After completing his PhD in 1945, Hyman began his first academic position at the
University of North Carolina at Chapel Hill. Helen entered graduate school at Duke University. Uncomfortable with the Jim Crow segregation encountered there, they were happy to move back north in 1946 when Hyman accepted a position in the Math Department at Rutgers College. They began their family with the birth of daughter Sharon in 1947. Betty, Joshua, and Morris would follow. The most profound sorrow that Hyman and Helen faced was the loss of their daughter, Sharon, from cancer at the age of 21.
Professor Zimmerberg taught at Rutgers until his retirement in 1991. His published
scholarship was on Algebraic Boundary Value problems in the field of Analysis. He was
particularly proud of his development and directorship of a National Science Foundation
Undergraduate Research Participation Program in Math from 1962-1977.
Hyman loved to travel. Each summer the family would head north or west for a camping
trip, exploring many national parks. Hyman was always physically active, bicycling, gardening, and pitching for the Math Department softball team. After his daughter’s death, Hyman started long distance running. He ran the New York City marathon five times, and the Marine Corps Marathon in Washington DC thrice. He also ran in many 10K races, especially loving the Falmouth Road Race while visiting son Joshua at the Woods Hole Marine Biology Labs. Hyman ran well into his 80’s, winning many trophies for his age group!
Hyman looked back fondly on a sabbatical semester spent in 1972 at the Hebrew
University in Jerusalem, Israel, with Helen and their youngest son, Morris. After their
retirement, he and Helen traveled to Europe, Israel and Peru. They spent several months a year in Sante Fe, New Mexico, where Morris now lives, and on Cape Cod with the families of Betty and Joshua. They were active and loyal members of the Highland Park Conservative Temple and Center. Sadly, his love and intellectual companion of 58 years, Helen, died in 2001. Hyman married his second wife, Francine Rosen Kritchek, in 2006. He knew her from his days at Brooklyn College, where she had been a close friend of Helen’s. Francine had a long and happy marriage to her first husband, Irwin Kritchek, raising two daughters, Suzi and Robin, on Long Island. Hyman and Francine reconnected after Irwin’s death, and enjoyed their “elder” romance and companionship until her death in 2018.

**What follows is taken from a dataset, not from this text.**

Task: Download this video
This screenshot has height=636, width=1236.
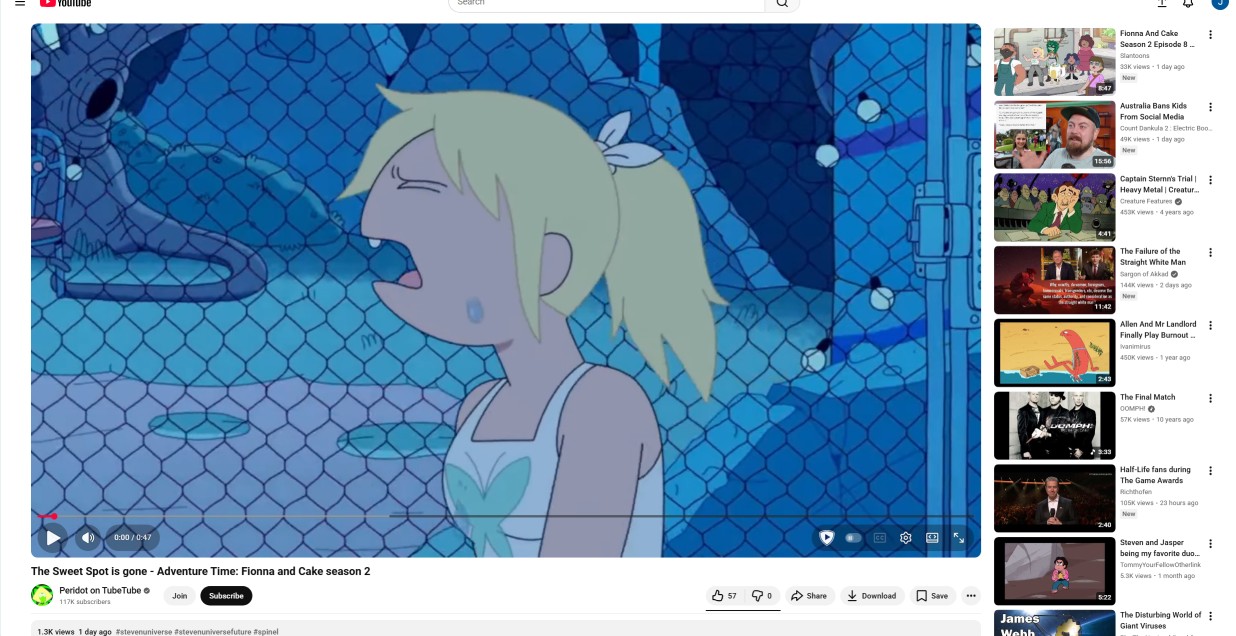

Hyman is survived by his two younger sisters, Sylvia Cohen and Eleanor Halpern. He is
also survived by his three children and their partners, Betty Zimmerberg and Dale Fink, Joshua Zimmerberg and Teresa Jones, and Morris Zimmerberg and Iku Fujimatsu. Hyman also leaves grandchildren, Julia and Patrick Aziz, Daniel and Sarah Glick, Jessica Zimmerberg-Helms and Seth Applebaum, Jonah Zimmerberg Helms, Rin Fujimatsu, Aaron Zimmerberg, Joseph Zimmerberg, Nathan Zimmerberg, and Jacob Fink. In addition are six great-grandchildren, Kaleb Aziz, Jeremiah Aziz, Marisa Aziz, Bella Malvesti, Arthur Glick, and Wren Glick. Hyman is also survived by his step-children Robin and Kenny Onufrock and Suzi and Charles Schultz. Hyman will also be missed by his nephew Mark and nieces Janet, Susan, Marcia and Laurie, and their partners and children. The whole family can recite Uncle Hy’s mathematical jokes and riddles.
Memorial donations may be made to Herschel Center for Sustainability,
https://www.herschel.org.il/heschelen-media
, or Hebrew Immigrant Aid Society,
https://www.hias.org
.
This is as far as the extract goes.